Bettina Rühl weiss das. Sie lebt seit 2011 in Nairobi, und hat zuvor Afrika viel bereist. Durch die Pandemie ist das Reisen schwierig bis unmöglich geworden. Über Somalia gibt es in Nairobi viel zu erfahren. Hunderttausende sind vor dem Bürgerkrieg und den Djihadisten-Milizen dorthin geflohen. Und vor den Drohnen, die dort immer mal wieder tödlich abregnen. Selbstverständlich “nur zum Schutz unserer Soldaten”, wofür sonst?
Mit herzlichen Grüssen an den Verteidigungsausschuss des Deutschen Bundestages. Wenn Sie dagegen was unternehmen wollen, bitte hier entlang oder hier in Bonn.

Über Martin Böttger:

Martin Böttger ist seit 2014 Herausgeber des Beueler-Extradienst.
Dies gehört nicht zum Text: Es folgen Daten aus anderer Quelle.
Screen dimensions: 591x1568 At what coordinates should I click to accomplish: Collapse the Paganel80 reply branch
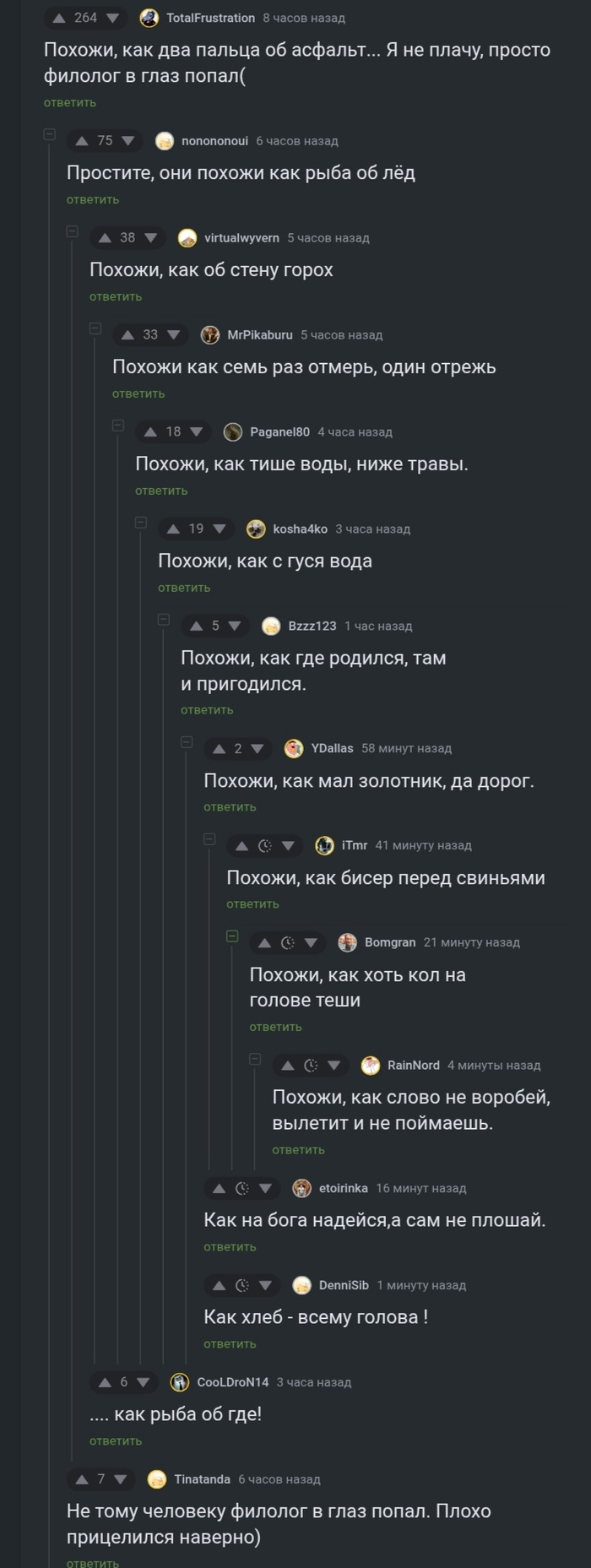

Sein Lebenslauf findet sich hier...
Sie können dem Autor auch via Fediverse folgen unter: @martin.boettger@extradienst.net

Ein Kommentar

  1. W. Nissing

    Naja, “wir können auch anders” , um mal einen schönen Filmtitel zu zitieren. Wie weit dieses Unternehmen jetzt selbstlos und mit absolut lauteren Mitteln agiert, habe ich noch nicht eruieren können. Von außen betrachtet hielte ich es aber immer noch für sinnvoller, in die Regionen wo die BW agiert, Container zu transportieren. Die dürften komplett wohl so um die 50t € kosten. Bei den Budget für die Militärs dürfte man da einige Container abwerfen können und dabei vermutlich gleichzeitig den mörderischen Wüstensöhnen die Arbeitsgrundlage entziehen.